Premièrement, il doit fournir des protections exécutoires aux espèces et aux écosystèmes en péril. La biodiversité comprend la variété des espèces et le nombre d’individus au sein de chacune. Toute tentative de protection de la biodiversité doit protéger légalement les espèces en déclin afin de reconstituer les populations et de maintenir la génétique.

Le Canada et ses provinces doivent rendre les décisions en matière de gestion des terres aux titulaires de titres autochtones. La nouvelle loi sur la biodiversité de la Colombie-Britannique doit être élaborée avec le consentement des communautés des Premières Nations afin de garantir que les titres, droits, lois, connaissances, visions du monde et besoins d’autodétermination autochtones soient tous intégrés dans la loi dès le départ.

Une loi sur la biodiversité est aussi forte que son maillon le plus faible. La loi doit guider les projets compatibles avec les objectifs de biodiversité et refuser ceux qui ne le sont pas. Les processus d’examen des projets doivent être approfondis, rigides et sans exemption, encourageant intrinsèquement les propositions qui correspondent aux objectifs de biodiversité.

Une loi efficace doit intégrer l’équité pour les communautés et les travailleurs. Des endroits comme le Costa Rica ont des lois qui protègent la biodiversité tout en maximisant les avantages que les communautés reçoivent de l’extraction des ressources à proximité. Mettre fin au transfert de richesse hors des communautés est essentiel pour garantir la préservation des écosystèmes tout en garantissant la résilience des communautés.

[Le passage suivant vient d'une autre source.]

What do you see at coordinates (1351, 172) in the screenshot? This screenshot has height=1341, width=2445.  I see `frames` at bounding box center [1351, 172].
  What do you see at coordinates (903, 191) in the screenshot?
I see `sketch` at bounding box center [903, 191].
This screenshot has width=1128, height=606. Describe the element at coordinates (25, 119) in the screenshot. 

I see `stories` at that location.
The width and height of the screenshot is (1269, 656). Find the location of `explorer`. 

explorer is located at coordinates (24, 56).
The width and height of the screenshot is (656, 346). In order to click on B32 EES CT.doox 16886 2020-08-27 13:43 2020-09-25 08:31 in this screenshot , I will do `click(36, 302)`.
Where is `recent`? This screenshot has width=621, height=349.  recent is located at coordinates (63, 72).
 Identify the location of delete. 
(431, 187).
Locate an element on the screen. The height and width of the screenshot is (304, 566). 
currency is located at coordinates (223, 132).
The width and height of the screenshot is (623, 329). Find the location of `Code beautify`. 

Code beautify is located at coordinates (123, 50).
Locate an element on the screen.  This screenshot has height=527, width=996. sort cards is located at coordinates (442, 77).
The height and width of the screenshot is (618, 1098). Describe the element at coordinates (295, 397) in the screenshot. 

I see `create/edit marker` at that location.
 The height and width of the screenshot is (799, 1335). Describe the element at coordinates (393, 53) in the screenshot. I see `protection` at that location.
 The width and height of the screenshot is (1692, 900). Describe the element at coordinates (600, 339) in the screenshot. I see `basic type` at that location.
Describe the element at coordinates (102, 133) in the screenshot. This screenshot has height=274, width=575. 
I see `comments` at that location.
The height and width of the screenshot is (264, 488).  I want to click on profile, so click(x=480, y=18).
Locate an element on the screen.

Enfin, une loi sur la biodiversité en Colombie-Britannique doit récompenser les bons comportements plutôt que de punir les mauvais. L’un des plus grands obstacles de la Loi sur les espèces en péril fédérale est qu’elle considère les espèces en péril comme un passif plutôt que comme un actif précieux; une loi forte renverserait cette façon de penser.

La Colombie-Britannique doit montrer qu’elle prend au sérieux la biodiversité en fixant une date cible pour une nouvelle législation et en mettant en œuvre entre-temps des mesures provisoires strictes pour les espèces gravement en péril, comme la chouette tachetée du Nord ou le caribou des montagnes du Sud.

Une fois qu’une nouvelle base juridique sera en place pour donner la priorité à la biodiversité, les industries s’adapteront pour s’y intégrer. Pour faire face à cette crise, il faut une loi qui fasse fondamentalement pencher la balance des pouvoirs en faveur de la protection de la biodiversité, source de vie. C’est ce que le gouvernement néo-démocrate de la Colombie-Britannique est chargé de réaliser, et les citoyens ne doivent rien accepter de moins.